*Exercise goal*
Copy verbatim the lines of the listing below, starting at the line containing "This screenshot has height=952, width=1275." and ending at the line containing "coord(759,271)".
>> START Given records
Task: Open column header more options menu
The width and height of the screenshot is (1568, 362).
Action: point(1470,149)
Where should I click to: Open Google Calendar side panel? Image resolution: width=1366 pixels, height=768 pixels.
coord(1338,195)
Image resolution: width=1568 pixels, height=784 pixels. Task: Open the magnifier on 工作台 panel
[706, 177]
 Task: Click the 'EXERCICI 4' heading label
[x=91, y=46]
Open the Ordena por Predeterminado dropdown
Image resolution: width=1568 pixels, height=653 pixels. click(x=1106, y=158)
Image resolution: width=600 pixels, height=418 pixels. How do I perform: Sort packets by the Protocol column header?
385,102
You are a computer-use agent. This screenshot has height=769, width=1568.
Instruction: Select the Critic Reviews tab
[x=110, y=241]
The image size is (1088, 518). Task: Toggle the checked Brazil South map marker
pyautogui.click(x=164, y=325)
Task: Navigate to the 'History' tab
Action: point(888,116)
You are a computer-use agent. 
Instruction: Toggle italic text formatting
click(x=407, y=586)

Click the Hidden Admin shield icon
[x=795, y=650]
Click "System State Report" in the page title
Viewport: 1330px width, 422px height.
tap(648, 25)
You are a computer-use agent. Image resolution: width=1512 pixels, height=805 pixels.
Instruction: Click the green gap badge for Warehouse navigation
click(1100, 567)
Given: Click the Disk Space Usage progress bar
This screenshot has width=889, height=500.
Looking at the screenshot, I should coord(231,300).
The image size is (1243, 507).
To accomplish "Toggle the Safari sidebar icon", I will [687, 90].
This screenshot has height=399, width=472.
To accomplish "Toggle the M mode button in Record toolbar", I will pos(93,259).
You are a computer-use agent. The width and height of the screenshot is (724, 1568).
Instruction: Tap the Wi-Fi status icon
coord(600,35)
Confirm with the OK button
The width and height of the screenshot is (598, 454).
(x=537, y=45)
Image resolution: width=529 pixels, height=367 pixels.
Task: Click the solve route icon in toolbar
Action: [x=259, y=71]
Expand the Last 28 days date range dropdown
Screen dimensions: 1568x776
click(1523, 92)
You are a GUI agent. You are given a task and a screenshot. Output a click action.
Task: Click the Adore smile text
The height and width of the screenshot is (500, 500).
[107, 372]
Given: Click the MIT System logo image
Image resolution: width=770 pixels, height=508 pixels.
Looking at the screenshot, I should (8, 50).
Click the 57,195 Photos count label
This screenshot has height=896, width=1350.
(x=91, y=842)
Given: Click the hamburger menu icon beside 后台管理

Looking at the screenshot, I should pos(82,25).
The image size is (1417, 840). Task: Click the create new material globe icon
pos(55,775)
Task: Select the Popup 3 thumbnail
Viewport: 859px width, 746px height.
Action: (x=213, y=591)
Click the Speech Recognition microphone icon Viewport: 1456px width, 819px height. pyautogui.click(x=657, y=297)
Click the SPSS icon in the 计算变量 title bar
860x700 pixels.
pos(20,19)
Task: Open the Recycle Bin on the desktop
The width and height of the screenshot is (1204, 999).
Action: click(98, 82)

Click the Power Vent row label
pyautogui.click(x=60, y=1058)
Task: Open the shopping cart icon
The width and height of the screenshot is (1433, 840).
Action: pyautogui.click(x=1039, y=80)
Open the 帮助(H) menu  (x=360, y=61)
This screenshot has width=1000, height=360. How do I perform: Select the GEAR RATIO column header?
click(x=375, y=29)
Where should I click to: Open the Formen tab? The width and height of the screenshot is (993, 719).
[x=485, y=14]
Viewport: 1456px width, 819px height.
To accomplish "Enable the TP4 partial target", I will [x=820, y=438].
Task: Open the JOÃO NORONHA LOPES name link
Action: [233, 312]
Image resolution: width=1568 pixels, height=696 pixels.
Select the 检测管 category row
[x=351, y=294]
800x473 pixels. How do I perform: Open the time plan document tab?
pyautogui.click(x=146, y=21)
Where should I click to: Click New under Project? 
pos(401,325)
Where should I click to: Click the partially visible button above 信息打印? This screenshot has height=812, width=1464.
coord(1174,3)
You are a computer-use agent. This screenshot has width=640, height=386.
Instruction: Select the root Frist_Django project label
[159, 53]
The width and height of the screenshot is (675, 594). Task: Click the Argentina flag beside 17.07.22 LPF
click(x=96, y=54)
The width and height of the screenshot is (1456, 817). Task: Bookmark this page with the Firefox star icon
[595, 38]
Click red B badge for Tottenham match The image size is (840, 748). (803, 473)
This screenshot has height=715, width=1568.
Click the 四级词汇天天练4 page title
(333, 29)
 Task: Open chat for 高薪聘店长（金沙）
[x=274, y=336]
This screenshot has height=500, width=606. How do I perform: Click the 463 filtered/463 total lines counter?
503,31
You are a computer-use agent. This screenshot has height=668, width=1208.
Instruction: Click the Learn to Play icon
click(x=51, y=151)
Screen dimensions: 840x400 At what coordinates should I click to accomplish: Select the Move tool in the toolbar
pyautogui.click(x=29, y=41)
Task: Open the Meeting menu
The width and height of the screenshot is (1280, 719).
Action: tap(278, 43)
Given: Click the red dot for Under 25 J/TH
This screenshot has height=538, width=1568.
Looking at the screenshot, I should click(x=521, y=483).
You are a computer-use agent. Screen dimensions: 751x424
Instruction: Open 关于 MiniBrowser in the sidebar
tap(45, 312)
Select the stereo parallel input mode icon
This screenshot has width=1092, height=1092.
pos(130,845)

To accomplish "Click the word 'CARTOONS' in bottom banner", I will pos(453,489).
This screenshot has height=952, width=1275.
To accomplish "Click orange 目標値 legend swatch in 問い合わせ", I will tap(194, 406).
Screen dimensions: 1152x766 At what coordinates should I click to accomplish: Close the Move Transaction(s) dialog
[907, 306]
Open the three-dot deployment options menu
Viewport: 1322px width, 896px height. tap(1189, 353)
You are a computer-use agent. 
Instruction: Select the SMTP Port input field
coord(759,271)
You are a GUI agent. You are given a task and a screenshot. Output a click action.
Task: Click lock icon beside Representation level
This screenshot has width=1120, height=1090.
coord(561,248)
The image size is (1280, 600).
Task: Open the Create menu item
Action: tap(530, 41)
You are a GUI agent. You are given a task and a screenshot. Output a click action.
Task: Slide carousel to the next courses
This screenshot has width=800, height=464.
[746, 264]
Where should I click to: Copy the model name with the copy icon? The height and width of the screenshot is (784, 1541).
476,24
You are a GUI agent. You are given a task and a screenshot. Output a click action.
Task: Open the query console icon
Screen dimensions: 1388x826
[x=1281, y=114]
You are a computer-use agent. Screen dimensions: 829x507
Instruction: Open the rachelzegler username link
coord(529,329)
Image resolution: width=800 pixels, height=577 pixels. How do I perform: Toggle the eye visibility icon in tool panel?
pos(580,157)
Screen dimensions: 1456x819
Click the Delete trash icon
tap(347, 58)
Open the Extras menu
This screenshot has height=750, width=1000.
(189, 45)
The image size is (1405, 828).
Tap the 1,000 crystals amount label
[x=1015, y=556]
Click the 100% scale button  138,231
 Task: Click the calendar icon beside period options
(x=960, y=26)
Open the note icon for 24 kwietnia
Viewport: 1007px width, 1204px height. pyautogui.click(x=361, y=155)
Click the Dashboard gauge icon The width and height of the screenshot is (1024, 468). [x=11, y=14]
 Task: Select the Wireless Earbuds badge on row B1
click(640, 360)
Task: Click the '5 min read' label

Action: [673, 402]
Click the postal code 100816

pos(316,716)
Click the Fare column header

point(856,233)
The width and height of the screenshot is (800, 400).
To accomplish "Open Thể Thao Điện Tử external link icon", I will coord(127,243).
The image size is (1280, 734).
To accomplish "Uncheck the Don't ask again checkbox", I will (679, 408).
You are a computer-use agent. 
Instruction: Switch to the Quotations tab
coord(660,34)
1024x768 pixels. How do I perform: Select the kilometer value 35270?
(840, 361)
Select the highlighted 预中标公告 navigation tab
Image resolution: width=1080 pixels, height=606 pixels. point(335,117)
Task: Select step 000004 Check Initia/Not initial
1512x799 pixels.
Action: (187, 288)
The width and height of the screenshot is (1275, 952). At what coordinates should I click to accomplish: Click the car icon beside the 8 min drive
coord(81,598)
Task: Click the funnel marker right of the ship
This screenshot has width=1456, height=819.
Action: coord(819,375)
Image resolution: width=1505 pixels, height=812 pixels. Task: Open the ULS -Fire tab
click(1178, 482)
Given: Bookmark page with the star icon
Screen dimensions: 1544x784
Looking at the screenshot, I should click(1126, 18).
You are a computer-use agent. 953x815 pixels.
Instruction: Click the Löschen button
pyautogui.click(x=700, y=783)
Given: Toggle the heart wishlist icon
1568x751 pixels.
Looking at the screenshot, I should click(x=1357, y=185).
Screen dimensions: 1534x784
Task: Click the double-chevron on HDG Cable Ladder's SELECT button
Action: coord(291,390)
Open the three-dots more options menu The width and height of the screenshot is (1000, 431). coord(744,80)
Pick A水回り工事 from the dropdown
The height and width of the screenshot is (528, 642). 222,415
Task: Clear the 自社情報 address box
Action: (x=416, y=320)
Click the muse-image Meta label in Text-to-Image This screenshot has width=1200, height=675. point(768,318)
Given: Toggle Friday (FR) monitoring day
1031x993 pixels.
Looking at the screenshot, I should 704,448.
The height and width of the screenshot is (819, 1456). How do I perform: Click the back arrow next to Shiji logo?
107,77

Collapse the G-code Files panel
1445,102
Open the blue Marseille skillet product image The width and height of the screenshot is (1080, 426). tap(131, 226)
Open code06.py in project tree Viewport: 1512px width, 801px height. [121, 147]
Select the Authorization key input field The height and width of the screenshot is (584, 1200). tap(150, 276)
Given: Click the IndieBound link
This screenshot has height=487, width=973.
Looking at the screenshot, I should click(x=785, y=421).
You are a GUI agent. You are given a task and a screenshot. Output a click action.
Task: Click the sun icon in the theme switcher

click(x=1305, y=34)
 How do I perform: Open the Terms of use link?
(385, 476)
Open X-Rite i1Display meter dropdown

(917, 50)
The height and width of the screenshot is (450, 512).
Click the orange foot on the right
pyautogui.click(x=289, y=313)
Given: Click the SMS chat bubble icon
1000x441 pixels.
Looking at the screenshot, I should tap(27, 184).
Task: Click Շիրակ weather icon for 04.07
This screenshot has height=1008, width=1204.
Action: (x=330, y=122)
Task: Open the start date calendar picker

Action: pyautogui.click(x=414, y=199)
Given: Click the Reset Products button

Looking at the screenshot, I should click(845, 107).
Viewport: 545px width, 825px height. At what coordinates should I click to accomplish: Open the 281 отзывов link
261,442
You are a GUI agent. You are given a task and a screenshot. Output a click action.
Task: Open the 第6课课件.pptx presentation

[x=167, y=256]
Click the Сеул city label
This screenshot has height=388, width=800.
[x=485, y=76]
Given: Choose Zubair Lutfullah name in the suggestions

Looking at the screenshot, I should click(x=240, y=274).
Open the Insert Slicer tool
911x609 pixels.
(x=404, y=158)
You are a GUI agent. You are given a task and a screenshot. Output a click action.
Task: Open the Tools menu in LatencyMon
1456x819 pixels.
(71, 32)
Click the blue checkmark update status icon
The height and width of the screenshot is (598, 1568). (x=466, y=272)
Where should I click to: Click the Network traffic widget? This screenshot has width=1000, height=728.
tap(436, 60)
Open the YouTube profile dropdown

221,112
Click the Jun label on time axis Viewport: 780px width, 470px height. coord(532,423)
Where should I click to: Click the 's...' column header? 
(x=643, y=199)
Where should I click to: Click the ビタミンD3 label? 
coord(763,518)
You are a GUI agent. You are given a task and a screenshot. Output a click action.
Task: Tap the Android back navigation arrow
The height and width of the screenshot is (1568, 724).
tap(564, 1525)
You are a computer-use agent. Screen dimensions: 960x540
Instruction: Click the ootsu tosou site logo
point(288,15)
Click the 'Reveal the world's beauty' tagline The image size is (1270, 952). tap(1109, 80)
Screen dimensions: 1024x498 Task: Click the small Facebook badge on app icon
>> END Given records
*Exercise solution*
This screenshot has height=952, width=1275.
To accomplish "Click orange 目標値 legend swatch in 問い合わせ", I will tap(194, 406).
Screen dimensions: 1152x766 At what coordinates should I click to accomplish: Close the Move Transaction(s) dialog
[907, 306]
Open the three-dot deployment options menu
Viewport: 1322px width, 896px height. tap(1189, 353)
You are a computer-use agent. 
Instruction: Select the SMTP Port input field
coord(759,271)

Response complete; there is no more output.